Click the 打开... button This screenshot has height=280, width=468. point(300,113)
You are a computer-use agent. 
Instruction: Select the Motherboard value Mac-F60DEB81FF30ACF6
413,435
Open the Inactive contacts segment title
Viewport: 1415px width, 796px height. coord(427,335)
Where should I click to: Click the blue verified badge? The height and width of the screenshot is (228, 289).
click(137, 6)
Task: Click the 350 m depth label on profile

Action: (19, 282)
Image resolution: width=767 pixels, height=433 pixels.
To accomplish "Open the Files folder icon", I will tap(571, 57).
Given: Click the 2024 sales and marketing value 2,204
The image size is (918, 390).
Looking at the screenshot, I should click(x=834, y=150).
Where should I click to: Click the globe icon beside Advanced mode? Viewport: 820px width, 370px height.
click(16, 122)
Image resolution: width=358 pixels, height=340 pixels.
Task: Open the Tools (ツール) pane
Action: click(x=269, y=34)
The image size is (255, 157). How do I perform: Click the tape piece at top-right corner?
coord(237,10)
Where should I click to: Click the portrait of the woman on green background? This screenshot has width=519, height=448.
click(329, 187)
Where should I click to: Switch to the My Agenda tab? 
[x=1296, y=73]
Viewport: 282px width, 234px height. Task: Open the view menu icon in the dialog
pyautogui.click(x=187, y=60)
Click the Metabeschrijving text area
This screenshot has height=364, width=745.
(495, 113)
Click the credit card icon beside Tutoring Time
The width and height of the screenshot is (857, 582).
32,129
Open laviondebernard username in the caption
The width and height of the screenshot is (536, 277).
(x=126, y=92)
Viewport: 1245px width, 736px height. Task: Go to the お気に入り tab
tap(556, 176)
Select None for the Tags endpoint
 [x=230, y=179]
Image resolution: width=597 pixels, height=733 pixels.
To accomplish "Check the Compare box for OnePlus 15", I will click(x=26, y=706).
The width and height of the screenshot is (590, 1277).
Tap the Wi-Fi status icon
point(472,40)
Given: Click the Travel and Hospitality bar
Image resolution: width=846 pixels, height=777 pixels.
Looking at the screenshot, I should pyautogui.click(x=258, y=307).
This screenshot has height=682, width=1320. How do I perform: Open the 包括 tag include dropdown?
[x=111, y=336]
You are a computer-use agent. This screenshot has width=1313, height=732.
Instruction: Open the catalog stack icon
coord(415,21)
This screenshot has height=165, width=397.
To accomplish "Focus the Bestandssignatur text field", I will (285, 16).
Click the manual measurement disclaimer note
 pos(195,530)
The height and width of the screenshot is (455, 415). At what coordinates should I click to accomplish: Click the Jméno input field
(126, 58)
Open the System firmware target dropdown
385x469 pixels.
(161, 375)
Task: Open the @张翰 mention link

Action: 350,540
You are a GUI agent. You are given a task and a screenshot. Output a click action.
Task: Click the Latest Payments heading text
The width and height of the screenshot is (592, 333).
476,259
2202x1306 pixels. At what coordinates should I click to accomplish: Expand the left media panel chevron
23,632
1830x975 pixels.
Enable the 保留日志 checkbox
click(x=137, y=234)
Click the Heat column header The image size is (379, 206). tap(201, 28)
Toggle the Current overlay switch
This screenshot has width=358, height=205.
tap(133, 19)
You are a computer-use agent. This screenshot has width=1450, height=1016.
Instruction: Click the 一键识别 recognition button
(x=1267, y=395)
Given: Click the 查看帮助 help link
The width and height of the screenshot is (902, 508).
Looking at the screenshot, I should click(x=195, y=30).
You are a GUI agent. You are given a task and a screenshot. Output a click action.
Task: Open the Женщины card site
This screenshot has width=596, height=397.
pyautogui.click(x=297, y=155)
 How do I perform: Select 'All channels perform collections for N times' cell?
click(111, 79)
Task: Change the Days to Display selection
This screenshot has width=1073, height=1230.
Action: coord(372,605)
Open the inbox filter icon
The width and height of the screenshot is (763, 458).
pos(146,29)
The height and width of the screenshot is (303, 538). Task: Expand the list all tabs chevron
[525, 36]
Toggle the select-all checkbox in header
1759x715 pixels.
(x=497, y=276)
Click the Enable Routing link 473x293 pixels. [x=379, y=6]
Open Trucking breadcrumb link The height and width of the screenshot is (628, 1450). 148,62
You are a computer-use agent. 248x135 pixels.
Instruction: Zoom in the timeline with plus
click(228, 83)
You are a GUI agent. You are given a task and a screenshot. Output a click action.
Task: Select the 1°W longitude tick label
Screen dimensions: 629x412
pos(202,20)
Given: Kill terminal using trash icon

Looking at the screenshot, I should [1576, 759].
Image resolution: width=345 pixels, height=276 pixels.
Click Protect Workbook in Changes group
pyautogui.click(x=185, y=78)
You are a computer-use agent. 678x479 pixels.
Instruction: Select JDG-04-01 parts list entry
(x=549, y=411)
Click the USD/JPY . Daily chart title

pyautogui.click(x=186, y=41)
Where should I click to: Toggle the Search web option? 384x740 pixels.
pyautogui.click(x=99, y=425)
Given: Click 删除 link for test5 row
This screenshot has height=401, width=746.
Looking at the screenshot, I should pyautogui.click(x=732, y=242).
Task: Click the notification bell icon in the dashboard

• [GIVEN TASK]
Rewrite all of the material above as a numbered list, one entry per line, leaving out the blank lines.

• [ANSWER TO THE EXERCISE]
1. Click the 打开... button This screenshot has height=280, width=468. point(300,113)
2. You are a computer-use agent. 
3. Instruction: Select the Motherboard value Mac-F60DEB81FF30ACF6
4. 413,435
5. Open the Inactive contacts segment title
6. Viewport: 1415px width, 796px height. coord(427,335)
7. Where should I click to: Click the blue verified badge? The height and width of the screenshot is (228, 289).
8. click(137, 6)
9. Task: Click the 350 m depth label on profile
10. Action: (19, 282)
11. Image resolution: width=767 pixels, height=433 pixels.
12. To accomplish "Open the Files folder icon", I will tap(571, 57).
13. Given: Click the 2024 sales and marketing value 2,204
14. The image size is (918, 390).
15. Looking at the screenshot, I should click(x=834, y=150).
16. Where should I click to: Click the globe icon beside Advanced mode? Viewport: 820px width, 370px height.
17. click(16, 122)
18. Image resolution: width=358 pixels, height=340 pixels.
19. Task: Open the Tools (ツール) pane
20. Action: click(x=269, y=34)
21. The image size is (255, 157). How do I perform: Click the tape piece at top-right corner?
22. coord(237,10)
23. Where should I click to: Click the portrait of the woman on green background? This screenshot has width=519, height=448.
24. click(329, 187)
25. Where should I click to: Switch to the My Agenda tab? 
26. [x=1296, y=73]
27. Viewport: 282px width, 234px height. Task: Open the view menu icon in the dialog
28. pyautogui.click(x=187, y=60)
29. Click the Metabeschrijving text area
30. This screenshot has height=364, width=745.
31. (495, 113)
32. Click the credit card icon beside Tutoring Time
33. The width and height of the screenshot is (857, 582).
34. 32,129
35. Open laviondebernard username in the caption
36. The width and height of the screenshot is (536, 277).
37. (x=126, y=92)
38. Viewport: 1245px width, 736px height. Task: Go to the お気に入り tab
39. tap(556, 176)
40. Select None for the Tags endpoint
41.  [x=230, y=179]
42. Image resolution: width=597 pixels, height=733 pixels.
43. To accomplish "Check the Compare box for OnePlus 15", I will click(x=26, y=706).
44. The width and height of the screenshot is (590, 1277).
45. Tap the Wi-Fi status icon
46. point(472,40)
47. Given: Click the Travel and Hospitality bar
48. Image resolution: width=846 pixels, height=777 pixels.
49. Looking at the screenshot, I should pyautogui.click(x=258, y=307).
50. This screenshot has height=682, width=1320. How do I perform: Open the 包括 tag include dropdown?
51. [x=111, y=336]
52. You are a computer-use agent. This screenshot has width=1313, height=732.
53. Instruction: Open the catalog stack icon
54. coord(415,21)
55. This screenshot has height=165, width=397.
56. To accomplish "Focus the Bestandssignatur text field", I will (285, 16).
57. Click the manual measurement disclaimer note
58.  pos(195,530)
59. The height and width of the screenshot is (455, 415). At what coordinates should I click to accomplish: Click the Jméno input field
60. (126, 58)
61. Open the System firmware target dropdown
62. 385x469 pixels.
63. (161, 375)
64. Task: Open the @张翰 mention link
65. Action: 350,540
66. You are a GUI agent. You are given a task and a screenshot. Output a click action.
67. Task: Click the Latest Payments heading text
68. The width and height of the screenshot is (592, 333).
69. 476,259
70. 2202x1306 pixels. At what coordinates should I click to accomplish: Expand the left media panel chevron
71. 23,632
72. 1830x975 pixels.
73. Enable the 保留日志 checkbox
74. click(x=137, y=234)
75. Click the Heat column header The image size is (379, 206). tap(201, 28)
76. Toggle the Current overlay switch
77. This screenshot has width=358, height=205.
78. tap(133, 19)
79. You are a computer-use agent. This screenshot has width=1450, height=1016.
80. Instruction: Click the 一键识别 recognition button
81. (x=1267, y=395)
82. Given: Click the 查看帮助 help link
83. The width and height of the screenshot is (902, 508).
84. Looking at the screenshot, I should click(x=195, y=30).
85. You are a GUI agent. You are given a task and a screenshot. Output a click action.
86. Task: Open the Женщины card site
87. This screenshot has width=596, height=397.
88. pyautogui.click(x=297, y=155)
89.  How do I perform: Select 'All channels perform collections for N times' cell?
90. click(111, 79)
91. Task: Change the Days to Display selection
92. This screenshot has width=1073, height=1230.
93. Action: coord(372,605)
94. Open the inbox filter icon
95. The width and height of the screenshot is (763, 458).
96. pos(146,29)
97. The height and width of the screenshot is (303, 538). Task: Expand the list all tabs chevron
98. [525, 36]
99. Toggle the select-all checkbox in header
100. 1759x715 pixels.
101. (x=497, y=276)
102. Click the Enable Routing link 473x293 pixels. [x=379, y=6]
103. Open Trucking breadcrumb link The height and width of the screenshot is (628, 1450). 148,62
104. You are a computer-use agent. 248x135 pixels.
105. Instruction: Zoom in the timeline with plus
106. click(228, 83)
107. You are a GUI agent. You are given a task and a screenshot. Output a click action.
108. Task: Select the 1°W longitude tick label
109. Screen dimensions: 629x412
110. pos(202,20)
111. Given: Kill terminal using trash icon
112. Looking at the screenshot, I should [1576, 759].
113. Image resolution: width=345 pixels, height=276 pixels.
114. Click Protect Workbook in Changes group
115. pyautogui.click(x=185, y=78)
116. You are a computer-use agent. 678x479 pixels.
117. Instruction: Select JDG-04-01 parts list entry
118. (x=549, y=411)
119. Click the USD/JPY . Daily chart title
120. pyautogui.click(x=186, y=41)
121. Where should I click to: Toggle the Search web option? 384x740 pixels.
122. pyautogui.click(x=99, y=425)
123. Given: Click 删除 link for test5 row
124. This screenshot has height=401, width=746.
125. Looking at the screenshot, I should pyautogui.click(x=732, y=242).
126. Task: Click the notification bell icon in the dashboard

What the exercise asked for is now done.